As regular readers of this site will be well aware, Bendigo is a regional city that punches well above its weight for craft beer. It can be traced back to 2009, when The Dispensary Enoteca first gave beer serious respect; today, the likes of The Cambrian, Handle Bar and the top notch bottleshop that is The Hop Supply Co are among the venues giving locals and visitors alike plenty of choice.
The city has its own not-for-profit good beer enterprise in Bendigo Beer, which was started by Trev Birks and Justin McPhail with the aim of convincing local publicans to rethink their beer offering. It’s now a bona fide powerhouse in the local hospo scene that has run masterclasses and educational workshops for local bar operators, run events and – the jewel in its crown – has turned the unique walking festival Bendigo On The Hop into what has to be one of the fastest selling beer events anywhere in the world.
Justin and Trev developed the idea when both worked at Bendigo Bank, before the former’s shared passions for beer and food led to a change in career.
“I fell into cooking through homebrewing, through working on developing flavour profiles,” Justin (pictured above right) says. “Then I just really feel into the foodie world.
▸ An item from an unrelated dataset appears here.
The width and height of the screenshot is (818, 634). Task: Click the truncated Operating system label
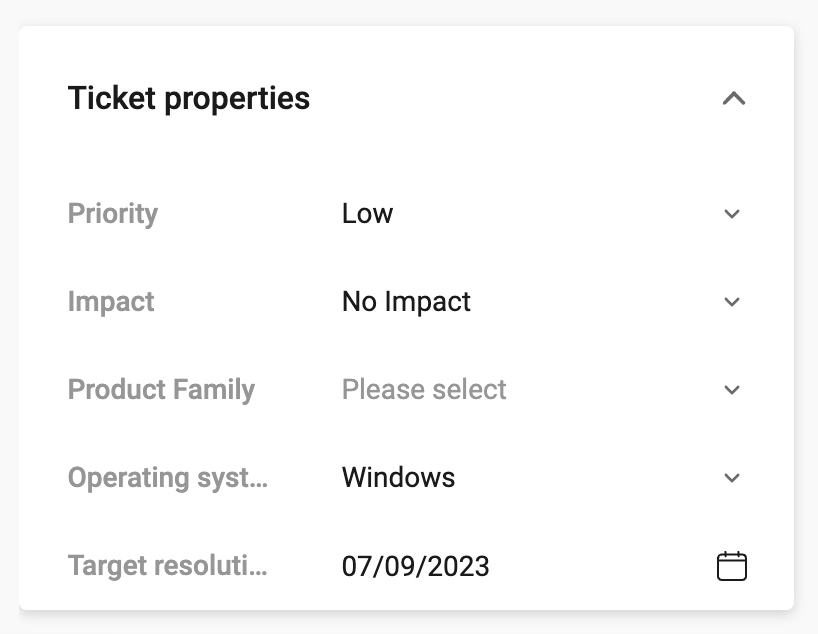click(x=168, y=479)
I found the world of food and beer a lot more enticing than spreadsheets – which I think is a fair thing to say.”
It’s a path that saw him head up the kitchen at Bendigo’s iconic Goldmines Hotel (these days, rather less craft beer focused than it was) before launching Flight Bar & Bottleshop with Nick Hogan (pictured top left) in 2016. Having travelled through America consuming voluminous amounts of great beer, fried food and insanely hot chilli sauces before opening the venue, the mission was a simple one: bring quality fried chicken to the people of Bendigo and serve it alongside the best beer they could it get in, all while creating a collection of frequently hop-infused hot sauces.
“We thought it would be really cool to do Southern fried chicken the right way rather than what everyone in Bendigo – and probably Australia – perceives as KFC,” Justin says. “Doing it from scratch, hand breaded and made to order.”
It proved a runaway success, turning an unlikely dead end spot in an old shopping arcade into a place where people would queue for the chance to give their taste buds a serious workout. [It’s perhaps worth pointing out that the heat options go so high that I wondered if the author of this piece was going to survive one chicken dinner – and he’d only chosen the second hottest option too – Editor.]
Thus, in June 2019, having decided fried chicken and craft beer shouldn’t be the only vice they’d serve up for the people of Bendigo, Justin and Nick started Hustler. Like Flight but for burgers, Hustler takes inspiration from some America’s finest burger joints, although the feel of the space was in part driven by the beer world.
“We drew inspiration from the fit-outs of Mikkeller bars around the world,” Justin says, “and hopefully [we’ll have] a similar amount of brilliant beer on tap.”
At time of writing, they were still waiting on approval of their liquor license but plan to install somewhere between six and ten taps pouring all styles of beers to go with those burgers.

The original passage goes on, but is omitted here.